引用文本:
▼▼▼
TensorFlow和Pytorch中的音频增强-技术圈

来源：Deephub Imba
本文约2100字，建议阅读9分钟
本文将介绍如何将增强应用到 TensorFlow 中的数据集的两种方法。

对于图像相关的任务，对图像进行旋转、模糊或调整大小是常见的数据增强的方法。因为图像的自身属性与其他数据类型数据增强相比，图像的数据增强是非常直观的，我们只需要查看图像就可以看到特定图像是如何转换的，并且使用肉眼就能对效果有一个初步的评判结果。尽管增强在图像域中很常见，但在其他的领域中也是可以进行数据增强的操作的，本篇文章将介绍音频方向的数据增强方法。

在这篇文章中，将介绍如何将增强应用到 TensorFlow 中的数据集的两种方法。第一种方式直接修改数据；第二种方式是在网络的前向传播期间这样做的。除此以外我们还会介绍使用torchaudio的内置方法实现与TF相同的功能。

直接音频增强

首先需要生成一个人工音频数据集。我们不需要加载预先存在的数据集，而是根据需要重复 librosa 库中的一个样本：

import librosa
import tensorflow as tf

def build_artificial_dataset(num_samples: int):
  data = []
  sampling_rates = []

  for i in range(num_samples):
      y, sr = librosa.load(librosa.ex('nutcracker'))
      data.append(y)
      sampling_rates.append(sr)
  features_dataset = tf.data.Dataset.from_tensor_slices(data)
  labels_dataset = tf.data.Dataset.from_tensor_slices(sampling_rates)
  dataset = tf.data.Dataset.zip((features_dataset, labels_dataset))

  return dataset

ds = build_artificial_dataset(10)

在此过程中创建了一个 Dataset 对象，我们也可以使用纯 NumPy 数组这个可以根据实际需求选择。
▲▲▲
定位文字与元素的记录
▼▼▼
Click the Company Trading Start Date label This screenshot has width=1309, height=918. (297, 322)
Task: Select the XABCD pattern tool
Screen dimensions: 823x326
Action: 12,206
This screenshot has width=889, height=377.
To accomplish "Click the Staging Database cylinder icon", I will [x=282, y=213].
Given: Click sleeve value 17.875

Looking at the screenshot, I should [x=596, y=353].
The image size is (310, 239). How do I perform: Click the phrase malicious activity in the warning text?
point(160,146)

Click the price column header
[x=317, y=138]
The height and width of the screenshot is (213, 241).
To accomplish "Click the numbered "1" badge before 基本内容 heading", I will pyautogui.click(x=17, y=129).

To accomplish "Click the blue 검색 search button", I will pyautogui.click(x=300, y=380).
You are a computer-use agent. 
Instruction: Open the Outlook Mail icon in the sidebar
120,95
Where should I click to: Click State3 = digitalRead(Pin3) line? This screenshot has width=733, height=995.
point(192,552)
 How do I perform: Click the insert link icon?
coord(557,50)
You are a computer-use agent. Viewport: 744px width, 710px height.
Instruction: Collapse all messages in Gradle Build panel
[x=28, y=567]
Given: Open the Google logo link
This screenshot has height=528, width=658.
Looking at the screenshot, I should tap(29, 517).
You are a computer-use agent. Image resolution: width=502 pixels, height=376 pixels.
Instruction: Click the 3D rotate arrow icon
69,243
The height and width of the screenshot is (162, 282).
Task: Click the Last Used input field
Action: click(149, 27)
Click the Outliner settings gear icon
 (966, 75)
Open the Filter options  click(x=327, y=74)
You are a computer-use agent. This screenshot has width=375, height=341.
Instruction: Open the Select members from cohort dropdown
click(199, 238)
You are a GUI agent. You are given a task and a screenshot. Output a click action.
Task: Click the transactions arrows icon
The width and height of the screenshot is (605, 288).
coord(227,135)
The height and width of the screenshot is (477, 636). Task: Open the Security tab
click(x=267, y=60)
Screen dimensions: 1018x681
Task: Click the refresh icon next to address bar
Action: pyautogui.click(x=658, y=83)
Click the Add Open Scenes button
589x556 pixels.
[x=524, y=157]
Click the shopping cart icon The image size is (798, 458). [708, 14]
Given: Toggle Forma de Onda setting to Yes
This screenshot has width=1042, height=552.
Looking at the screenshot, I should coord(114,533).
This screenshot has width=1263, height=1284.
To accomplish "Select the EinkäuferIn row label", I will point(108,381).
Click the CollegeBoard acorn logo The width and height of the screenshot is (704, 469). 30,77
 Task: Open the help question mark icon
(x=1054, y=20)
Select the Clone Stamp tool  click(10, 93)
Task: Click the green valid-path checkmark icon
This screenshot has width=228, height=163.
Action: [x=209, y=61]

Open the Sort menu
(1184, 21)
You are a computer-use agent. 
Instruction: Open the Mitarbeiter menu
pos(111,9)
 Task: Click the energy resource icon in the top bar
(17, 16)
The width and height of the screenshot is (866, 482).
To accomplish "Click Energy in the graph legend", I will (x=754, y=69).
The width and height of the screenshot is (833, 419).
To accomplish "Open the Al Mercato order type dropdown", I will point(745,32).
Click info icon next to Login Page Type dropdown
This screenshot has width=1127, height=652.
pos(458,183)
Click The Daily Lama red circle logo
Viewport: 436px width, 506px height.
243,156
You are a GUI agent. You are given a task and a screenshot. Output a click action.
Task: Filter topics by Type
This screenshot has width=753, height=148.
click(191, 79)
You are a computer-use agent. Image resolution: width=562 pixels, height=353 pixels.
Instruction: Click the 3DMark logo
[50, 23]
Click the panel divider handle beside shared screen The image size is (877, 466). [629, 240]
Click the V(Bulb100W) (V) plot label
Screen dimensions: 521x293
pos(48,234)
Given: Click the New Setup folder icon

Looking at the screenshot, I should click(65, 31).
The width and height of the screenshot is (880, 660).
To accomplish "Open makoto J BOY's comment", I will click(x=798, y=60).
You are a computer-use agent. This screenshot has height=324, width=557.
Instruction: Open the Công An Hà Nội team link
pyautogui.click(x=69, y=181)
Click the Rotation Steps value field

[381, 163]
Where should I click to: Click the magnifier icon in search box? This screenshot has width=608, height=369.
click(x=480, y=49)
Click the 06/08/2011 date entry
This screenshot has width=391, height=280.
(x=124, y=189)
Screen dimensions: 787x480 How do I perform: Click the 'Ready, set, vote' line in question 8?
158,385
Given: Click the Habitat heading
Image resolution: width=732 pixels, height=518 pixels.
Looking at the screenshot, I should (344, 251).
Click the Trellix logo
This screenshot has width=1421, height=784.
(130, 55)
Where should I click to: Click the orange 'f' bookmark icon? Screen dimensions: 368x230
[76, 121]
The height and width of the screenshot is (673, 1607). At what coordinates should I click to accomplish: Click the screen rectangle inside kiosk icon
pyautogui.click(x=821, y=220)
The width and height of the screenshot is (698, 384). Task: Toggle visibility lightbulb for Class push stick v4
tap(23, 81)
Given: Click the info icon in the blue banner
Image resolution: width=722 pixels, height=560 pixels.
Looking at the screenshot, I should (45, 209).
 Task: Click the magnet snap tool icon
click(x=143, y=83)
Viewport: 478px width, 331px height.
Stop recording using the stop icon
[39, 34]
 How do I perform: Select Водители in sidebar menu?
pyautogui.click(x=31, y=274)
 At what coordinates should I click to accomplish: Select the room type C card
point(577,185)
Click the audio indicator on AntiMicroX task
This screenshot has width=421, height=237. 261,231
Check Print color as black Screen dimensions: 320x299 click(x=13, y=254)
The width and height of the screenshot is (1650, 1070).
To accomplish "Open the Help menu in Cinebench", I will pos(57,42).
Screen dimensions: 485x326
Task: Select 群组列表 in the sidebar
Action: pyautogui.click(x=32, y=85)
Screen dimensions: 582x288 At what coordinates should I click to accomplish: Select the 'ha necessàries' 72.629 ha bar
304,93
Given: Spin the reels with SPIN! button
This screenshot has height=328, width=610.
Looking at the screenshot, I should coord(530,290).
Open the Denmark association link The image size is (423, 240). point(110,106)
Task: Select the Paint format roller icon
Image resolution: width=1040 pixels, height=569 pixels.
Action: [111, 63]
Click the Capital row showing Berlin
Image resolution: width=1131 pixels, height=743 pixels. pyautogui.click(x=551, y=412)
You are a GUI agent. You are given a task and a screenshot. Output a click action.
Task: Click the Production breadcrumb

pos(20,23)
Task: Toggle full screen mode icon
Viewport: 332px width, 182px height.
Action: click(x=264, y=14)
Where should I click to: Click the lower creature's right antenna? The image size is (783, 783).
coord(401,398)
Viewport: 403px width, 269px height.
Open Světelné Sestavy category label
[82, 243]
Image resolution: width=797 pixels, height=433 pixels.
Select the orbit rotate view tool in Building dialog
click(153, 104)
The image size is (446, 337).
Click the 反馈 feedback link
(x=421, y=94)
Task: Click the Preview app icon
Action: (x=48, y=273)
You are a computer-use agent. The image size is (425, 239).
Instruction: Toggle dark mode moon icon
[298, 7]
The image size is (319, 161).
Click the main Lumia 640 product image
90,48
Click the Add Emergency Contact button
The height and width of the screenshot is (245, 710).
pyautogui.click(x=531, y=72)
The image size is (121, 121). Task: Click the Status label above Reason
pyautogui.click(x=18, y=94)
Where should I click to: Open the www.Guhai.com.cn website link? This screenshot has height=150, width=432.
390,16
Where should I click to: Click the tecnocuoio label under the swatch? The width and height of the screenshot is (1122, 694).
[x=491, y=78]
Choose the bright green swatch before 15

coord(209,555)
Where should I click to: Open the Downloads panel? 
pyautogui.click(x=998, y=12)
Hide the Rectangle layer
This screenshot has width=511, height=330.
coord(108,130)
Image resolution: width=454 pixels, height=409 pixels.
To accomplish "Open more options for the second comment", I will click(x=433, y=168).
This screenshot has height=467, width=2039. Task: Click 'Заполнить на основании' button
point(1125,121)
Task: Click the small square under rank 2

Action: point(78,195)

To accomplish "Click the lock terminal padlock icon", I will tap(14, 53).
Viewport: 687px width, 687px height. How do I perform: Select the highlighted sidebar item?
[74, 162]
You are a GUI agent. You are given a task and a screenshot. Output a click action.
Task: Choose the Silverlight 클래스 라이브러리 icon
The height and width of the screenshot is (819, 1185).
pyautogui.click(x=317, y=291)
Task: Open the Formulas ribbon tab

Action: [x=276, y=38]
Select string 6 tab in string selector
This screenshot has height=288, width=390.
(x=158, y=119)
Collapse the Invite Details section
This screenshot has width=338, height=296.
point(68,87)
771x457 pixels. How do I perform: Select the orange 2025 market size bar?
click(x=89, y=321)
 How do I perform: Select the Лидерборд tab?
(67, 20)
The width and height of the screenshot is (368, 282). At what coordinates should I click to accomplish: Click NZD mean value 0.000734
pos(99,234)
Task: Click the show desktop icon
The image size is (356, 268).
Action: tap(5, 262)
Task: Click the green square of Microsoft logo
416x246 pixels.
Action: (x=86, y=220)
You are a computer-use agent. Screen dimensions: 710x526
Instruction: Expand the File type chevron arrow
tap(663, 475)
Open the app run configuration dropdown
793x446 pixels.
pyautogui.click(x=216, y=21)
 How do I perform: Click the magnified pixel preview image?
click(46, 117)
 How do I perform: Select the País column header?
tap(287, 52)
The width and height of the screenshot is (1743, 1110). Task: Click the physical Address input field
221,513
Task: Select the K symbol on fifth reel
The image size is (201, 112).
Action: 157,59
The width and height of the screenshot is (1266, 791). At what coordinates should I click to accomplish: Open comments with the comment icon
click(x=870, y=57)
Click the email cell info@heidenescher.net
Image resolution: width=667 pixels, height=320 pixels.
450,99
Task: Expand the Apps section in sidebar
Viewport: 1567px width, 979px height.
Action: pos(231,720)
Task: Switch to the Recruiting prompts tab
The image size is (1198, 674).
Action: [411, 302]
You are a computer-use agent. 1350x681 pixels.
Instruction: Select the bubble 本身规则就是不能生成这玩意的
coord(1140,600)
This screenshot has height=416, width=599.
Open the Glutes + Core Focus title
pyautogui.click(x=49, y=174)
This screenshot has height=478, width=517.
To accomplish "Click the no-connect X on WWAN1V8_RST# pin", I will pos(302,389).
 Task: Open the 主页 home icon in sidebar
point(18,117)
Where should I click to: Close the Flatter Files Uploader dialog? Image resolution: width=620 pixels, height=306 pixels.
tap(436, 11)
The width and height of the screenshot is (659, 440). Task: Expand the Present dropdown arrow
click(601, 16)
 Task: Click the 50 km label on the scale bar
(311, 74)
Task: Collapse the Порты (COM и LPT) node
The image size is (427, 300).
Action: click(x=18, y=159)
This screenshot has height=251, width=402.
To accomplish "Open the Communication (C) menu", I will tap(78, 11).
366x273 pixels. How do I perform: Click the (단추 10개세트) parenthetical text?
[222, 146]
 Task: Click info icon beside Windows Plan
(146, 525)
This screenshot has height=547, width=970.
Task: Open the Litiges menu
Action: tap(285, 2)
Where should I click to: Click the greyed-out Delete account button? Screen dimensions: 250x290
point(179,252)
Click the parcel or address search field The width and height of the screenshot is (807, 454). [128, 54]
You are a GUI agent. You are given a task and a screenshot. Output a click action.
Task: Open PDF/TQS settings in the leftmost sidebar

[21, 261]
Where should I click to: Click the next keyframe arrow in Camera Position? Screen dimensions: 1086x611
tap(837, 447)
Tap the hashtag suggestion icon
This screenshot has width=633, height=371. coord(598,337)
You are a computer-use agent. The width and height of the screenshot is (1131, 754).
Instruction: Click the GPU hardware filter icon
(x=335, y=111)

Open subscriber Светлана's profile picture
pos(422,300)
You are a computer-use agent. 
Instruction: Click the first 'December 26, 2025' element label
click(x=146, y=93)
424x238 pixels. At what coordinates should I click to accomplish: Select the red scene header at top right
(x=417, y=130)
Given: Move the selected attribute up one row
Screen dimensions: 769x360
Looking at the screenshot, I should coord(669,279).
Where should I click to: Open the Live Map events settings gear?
▲▲▲
要做的事:
1. 把音频增强一文中从“首先需要生成一个人工音频数据集。我们不需要加载预先存在的数据集，而是根据需要重复 librosa 库中的一个样本：”到“features_dataset = tf.data.Dataset.from_tensor_slices(data)”的部分一字不差地重新打出来。
2. 从音频增强一文的最后一句之后往下续写。

练习结果:
1.
首先需要生成一个人工音频数据集。我们不需要加载预先存在的数据集，而是根据需要重复 librosa 库中的一个样本：

import librosa
import tensorflow as tf

def build_artificial_dataset(num_samples: int):
  data = []
  sampling_rates = []

  for i in range(num_samples):
      y, sr = librosa.load(librosa.ex('nutcracker'))
      data.append(y)
      sampling_rates.append(sr)
  features_dataset = tf.data.Dataset.from_tensor_slices(data)

2.
现在小数据集已经可以使用，可以开始应用增强了。对于这一步，为了简单起见，本文中使用 audiomentations 库，我们只使用三个增强方式， PitchShift、Shift 和 ApplyGaussianNoise。前两个移动音高（PitchShift）和数据（Shift，可以认为是滚动数据；例如，狗的叫声将移动 + 5 秒）。最后一次转换使信号更嘈杂，增加了神经网络的挑战。接下来，将所有三个增强功能组合到一个管道中：

from audiomentations import Compose, AddGaussianNoise, PitchShift, Shift

augmentations_pipeline = Compose(
  [
      AddGaussianNoise(min_amplitude=0.001, max_amplitude=0.015, p=0.5),
      PitchShift(min_semitones=-4, max_semitones=4, p=0.5),
      Shift(min_fraction=-0.5, max_fraction=0.5, p=0.5),
  ]
)

在输入数据之前，必须编写一些额外的代码。这因为我们正在使用一个 Dataset 对象，这些代码告诉 TensorFlow 临时将张量转换为 NumPy 数组，然后再输入到数据增强的处理流程中：

def apply_pipeline(y, sr):
  shifted = augmentations_pipeline(y, sr)
  return shifted


@tf.function
def tf_apply_pipeline(feature, sr, ):
  """
  Applies the augmentation pipeline to audio files
  @param y: audio data
  @param sr: sampling rate
  @return: augmented audio data
  """
  augmented_feature = tf.numpy_function(
      apply_pipeline, inp=[feature, sr], Tout=tf.float32, name="apply_pipeline"
  )

  return augmented_feature, sr


def augment_audio_dataset(dataset: tf.data.Dataset):
  dataset = dataset.map(tf_apply_pipeline)

  return dataset

有了这些辅助函数，就可以扩充我们的数据集了。最后，还需要再末尾添加维度来添加一个维度，这会将单个音频样本从 (num_data_point,) 转换为 (num_data_points, 1)，表明我们有单声道音频：

ds = augment_audio_dataset(ds)
ds = ds.map(lambda y, sr: (tf.expand_dims(y, axis=-1), sr))

这样就完成了直接的音频数据增强

前向传播期间进行音频增强

上面的方式相比，在网络中增加音频数据会将计算负载放在前向传递上。

为了达到这个目的，这里使用提供自定义 TensorFlow 层的 kapre 库。我们使用 MelSpectrogram 层，它接受原始（即未修改的）音频数据并在 GPU 上计算 Mel 频谱图。

虽然与数据增强没有直接关系，但这有两个好处：

我们可以在例如超参数搜索期间优化频谱图生成的参数，从而无需重复将音频生成频谱图。
转换直接在 GPU 上进行，因此在原始转换速度和设备内存放置方面都会更快。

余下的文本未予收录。